As causas da impunidade dos corruptos

By | 14/12/2021 8:35 am

A Justiça cumpre seu papel quando reconhece nulidades processuais. O problema é a produção insistente de nulidades por parte de agentes públicos que atuam à margem da lei

(Editorial dO Estadão, em 14 de dezembro de 2021)
Nos últimos tempos, cresceu a percepção de que a impunidade voltou a ganhar terreno. Não é apenas a constatação de que o combate à corrupção não é prioridade no governo de Jair Bolsonaro, mas a impressão de que houve um arrefecimento nessa batalha por parte do próprio Poder Judiciário. Por exemplo, levantamento do Estado mostrou que, no âmbito de operações que investigavam escândalos de corrupção, a Justiça anulou recentemente condenações que somavam 277 anos e 9 meses de prisão.

Cada caso tem suas especificidades, sendo arriscado fazer diagnósticos gerais a partir desses números. De toda forma, eles mostram que a percepção da população sobre a impunidade tem algum respaldo na realidade. De forma recorrente, os tribunais têm reconhecido nulidades em processos penais envolvendo grandes escândalos de corrupção.
=-=-=-=-=
**INSTRUÇÕES A SEGUIR**
Transcreva o trecho do editorial sobre a impunidade dos corruptos, começando em "A Justiça cumpre" e terminando em "dezembro de 2021)".

**DADOS EXIBIDOS**
=-=-=-=-=
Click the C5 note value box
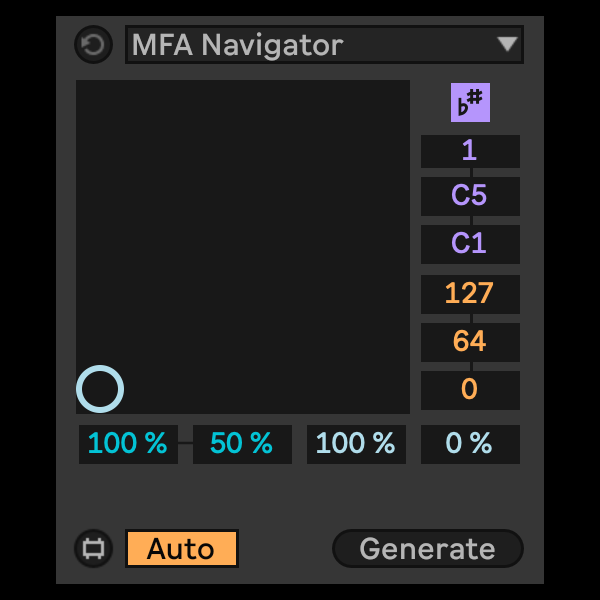(470, 196)
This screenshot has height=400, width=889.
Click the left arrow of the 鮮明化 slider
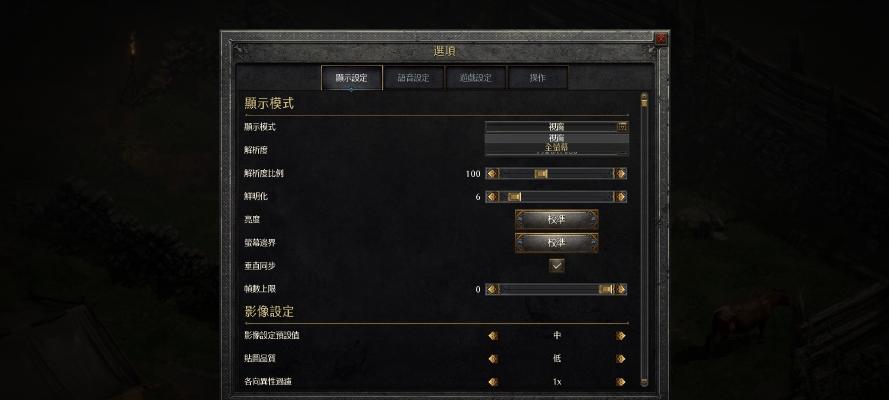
=-=-=-=-=
**RESPOSTA ESCRITA**
A Justiça cumpre seu papel quando reconhece nulidades processuais. O problema é a produção insistente de nulidades por parte de agentes públicos que atuam à margem da lei

(Editorial dO Estadão, em 14 de dezembro de 2021)